Lo denuncia Angelo Figuccia, consigliere comunale di Forza Italia che prosegue: “Stamattina, con i colleghi della Terza Commissione Consiliare, abbiamo ricevuto il presidente dell’Amat Giuseppe Modica e il direttore generale Domenico Caminita e, durante l’audizione, sono venuti fuori alcuni dati davvero sconcertanti. Tanto per cominciare, l’azienda dovrebbe avere 380 autobus per servire le 90 linee urbane, ma soltanto 256 mezzi vanno in strada, e di questi mediamente un buon 20 per cento resta in rimessa perché guasti o perché è assente l’autista.

Alla fine, quindi, viaggiano appena la metà degli autobus previsti dal contratto di servizio con il Comune. Ecco perché i palermitani, che magari sottoscriveranno gli abbonamenti a prezzo scontato, si ritroveranno alle prese con un servizio a metà, con moltissime probabilità di dover attendere, soprattutto nelle periferie, anche un paio d’ore prima di poter prendere l’autobus. Insomma, si corre lo stesso rischio della Tares: da un lato cittadini stangati con aumenti abnormi alle prese un servizio che fa acqua da tutte le parti, dall’altro abbonamenti sì scontati ma con metà degli autobus in circolazione.

Ma c’è di più: nel 2010 il Ministero dell’Ambiente ha stanziato la bellezza di 16 milioni di euro per adeguare e sistemare l’impianto per l’erogazione del gas metano per i 90 autobus in dotazione all’azienda di via Roccazzo, impianto che però viene gestito dall’Amg: come se un estraneo vada ad abitare a casa altrui. Ebbene, a distanza di 4 anni, i vertici aziendali non sanno che fine abbiano fatto i 16 milioni di euro stanziati da Roma, se sono ancora nelle casse del Comune oppure sono stati utilizzati per altri scopi, con il risultato che la pompa situata all’interno della rimessa è perennemente guasta e gli autobus a metano sono costretti a fare rifornimento in un impianto privato di via Lanza di Scalea, a Partanna Mondello, con un pesante aggravio per le casse aziendali.
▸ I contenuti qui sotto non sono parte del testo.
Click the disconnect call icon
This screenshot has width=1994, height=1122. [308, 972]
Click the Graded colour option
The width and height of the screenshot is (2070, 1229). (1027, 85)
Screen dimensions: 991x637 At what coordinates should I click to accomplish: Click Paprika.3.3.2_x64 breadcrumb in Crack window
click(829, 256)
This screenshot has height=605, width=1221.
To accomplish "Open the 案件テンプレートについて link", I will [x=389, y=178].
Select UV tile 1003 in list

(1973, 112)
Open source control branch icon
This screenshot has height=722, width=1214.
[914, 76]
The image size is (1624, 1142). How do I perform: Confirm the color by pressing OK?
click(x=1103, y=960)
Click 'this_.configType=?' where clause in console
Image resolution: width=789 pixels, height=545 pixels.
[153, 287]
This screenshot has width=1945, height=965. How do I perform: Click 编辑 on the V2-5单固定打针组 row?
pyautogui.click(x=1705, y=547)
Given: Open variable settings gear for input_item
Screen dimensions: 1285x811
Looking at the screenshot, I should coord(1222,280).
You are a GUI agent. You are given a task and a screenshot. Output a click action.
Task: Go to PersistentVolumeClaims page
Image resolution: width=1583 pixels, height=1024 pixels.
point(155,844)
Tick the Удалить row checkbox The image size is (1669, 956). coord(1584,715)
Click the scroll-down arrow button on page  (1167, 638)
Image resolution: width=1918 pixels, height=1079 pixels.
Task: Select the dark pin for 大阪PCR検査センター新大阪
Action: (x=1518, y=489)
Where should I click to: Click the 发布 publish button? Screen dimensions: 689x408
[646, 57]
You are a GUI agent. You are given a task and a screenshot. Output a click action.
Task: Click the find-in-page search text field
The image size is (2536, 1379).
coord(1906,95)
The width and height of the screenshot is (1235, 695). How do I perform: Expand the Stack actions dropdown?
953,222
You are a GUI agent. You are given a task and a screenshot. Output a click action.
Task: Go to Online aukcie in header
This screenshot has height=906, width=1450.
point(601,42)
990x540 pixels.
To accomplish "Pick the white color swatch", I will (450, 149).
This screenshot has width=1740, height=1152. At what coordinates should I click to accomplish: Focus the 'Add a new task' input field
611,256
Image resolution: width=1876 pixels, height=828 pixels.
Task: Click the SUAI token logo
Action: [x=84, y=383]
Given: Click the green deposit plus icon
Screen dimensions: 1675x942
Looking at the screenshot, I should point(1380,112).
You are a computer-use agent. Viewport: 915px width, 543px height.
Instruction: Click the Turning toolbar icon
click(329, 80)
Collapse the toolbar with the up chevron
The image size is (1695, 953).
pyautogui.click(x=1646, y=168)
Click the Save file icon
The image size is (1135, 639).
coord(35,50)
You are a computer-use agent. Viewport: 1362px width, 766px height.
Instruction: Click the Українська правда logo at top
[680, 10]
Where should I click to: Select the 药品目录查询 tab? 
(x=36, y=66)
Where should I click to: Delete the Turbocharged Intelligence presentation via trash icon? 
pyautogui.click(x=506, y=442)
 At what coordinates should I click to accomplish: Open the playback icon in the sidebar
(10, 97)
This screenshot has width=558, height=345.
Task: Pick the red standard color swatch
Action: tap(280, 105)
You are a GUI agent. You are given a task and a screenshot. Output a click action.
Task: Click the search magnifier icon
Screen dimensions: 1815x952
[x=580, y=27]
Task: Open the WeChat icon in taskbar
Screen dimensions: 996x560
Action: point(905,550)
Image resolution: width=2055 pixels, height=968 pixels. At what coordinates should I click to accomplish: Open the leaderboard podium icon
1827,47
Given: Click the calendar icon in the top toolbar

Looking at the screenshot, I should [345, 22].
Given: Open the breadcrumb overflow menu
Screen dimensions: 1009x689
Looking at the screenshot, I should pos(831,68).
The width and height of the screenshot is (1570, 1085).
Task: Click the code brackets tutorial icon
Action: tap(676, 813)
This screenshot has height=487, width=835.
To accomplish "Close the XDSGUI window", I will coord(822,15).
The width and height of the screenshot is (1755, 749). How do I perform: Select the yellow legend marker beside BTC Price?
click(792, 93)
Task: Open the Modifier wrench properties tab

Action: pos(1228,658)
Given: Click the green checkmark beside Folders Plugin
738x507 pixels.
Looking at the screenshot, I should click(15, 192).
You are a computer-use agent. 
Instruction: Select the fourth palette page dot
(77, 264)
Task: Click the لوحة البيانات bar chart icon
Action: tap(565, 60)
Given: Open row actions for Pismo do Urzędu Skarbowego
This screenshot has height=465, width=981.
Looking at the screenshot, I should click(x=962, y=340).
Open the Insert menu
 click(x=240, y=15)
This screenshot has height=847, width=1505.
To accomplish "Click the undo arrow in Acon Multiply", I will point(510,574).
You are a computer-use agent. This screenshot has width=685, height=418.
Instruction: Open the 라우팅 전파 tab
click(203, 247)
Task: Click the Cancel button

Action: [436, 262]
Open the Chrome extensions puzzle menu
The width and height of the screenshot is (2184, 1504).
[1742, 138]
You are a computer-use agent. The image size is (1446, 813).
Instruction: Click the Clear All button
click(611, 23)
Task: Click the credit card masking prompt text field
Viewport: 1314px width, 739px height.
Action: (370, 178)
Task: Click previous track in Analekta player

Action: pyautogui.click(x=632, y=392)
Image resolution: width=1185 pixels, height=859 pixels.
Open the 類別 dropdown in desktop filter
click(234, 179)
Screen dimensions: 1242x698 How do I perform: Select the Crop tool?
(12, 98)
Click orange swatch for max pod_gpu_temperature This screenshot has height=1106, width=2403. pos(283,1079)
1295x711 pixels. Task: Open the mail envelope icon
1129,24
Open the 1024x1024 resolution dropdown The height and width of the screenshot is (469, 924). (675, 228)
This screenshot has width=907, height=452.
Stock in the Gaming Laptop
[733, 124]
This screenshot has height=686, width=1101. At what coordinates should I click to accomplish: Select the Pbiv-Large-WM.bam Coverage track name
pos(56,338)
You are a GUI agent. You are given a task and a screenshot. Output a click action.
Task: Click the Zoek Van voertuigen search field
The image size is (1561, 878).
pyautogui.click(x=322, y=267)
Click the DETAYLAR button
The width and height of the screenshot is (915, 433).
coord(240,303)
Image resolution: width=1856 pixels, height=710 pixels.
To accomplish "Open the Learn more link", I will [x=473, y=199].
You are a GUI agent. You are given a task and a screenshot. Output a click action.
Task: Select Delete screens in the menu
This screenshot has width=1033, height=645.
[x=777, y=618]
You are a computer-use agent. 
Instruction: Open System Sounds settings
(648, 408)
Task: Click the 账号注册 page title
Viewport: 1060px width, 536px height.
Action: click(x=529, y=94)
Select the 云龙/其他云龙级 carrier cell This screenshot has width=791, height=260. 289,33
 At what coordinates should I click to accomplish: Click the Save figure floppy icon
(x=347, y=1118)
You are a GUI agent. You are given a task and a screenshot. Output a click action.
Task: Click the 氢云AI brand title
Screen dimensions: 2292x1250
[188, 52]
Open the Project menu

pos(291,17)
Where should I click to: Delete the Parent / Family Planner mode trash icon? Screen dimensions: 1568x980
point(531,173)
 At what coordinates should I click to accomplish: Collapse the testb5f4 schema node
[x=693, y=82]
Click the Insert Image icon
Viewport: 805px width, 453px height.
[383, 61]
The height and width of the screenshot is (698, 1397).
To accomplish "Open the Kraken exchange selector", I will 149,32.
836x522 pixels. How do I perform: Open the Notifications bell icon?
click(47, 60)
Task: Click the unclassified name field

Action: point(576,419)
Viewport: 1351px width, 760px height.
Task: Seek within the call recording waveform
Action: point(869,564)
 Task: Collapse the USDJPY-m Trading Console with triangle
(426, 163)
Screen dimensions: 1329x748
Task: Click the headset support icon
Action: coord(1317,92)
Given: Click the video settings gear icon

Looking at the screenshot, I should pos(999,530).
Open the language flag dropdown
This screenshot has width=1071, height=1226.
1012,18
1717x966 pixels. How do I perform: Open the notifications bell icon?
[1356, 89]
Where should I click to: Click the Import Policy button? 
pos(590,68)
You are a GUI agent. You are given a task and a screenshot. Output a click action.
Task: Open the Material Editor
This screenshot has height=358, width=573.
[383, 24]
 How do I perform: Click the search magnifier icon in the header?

Come se non bastasse, l’appalto per rifacimento delle strisce blu resta in mano ad una ditta privata, nonostante l’azienda abbia un servizio apposito.

“Mi auguro – conclude Figuccia – che Orlando, che il sindaco lo sa fare, intervenga immediatamente per dare i necessari correttivi ad una governance che finora non ha certamente brillato”.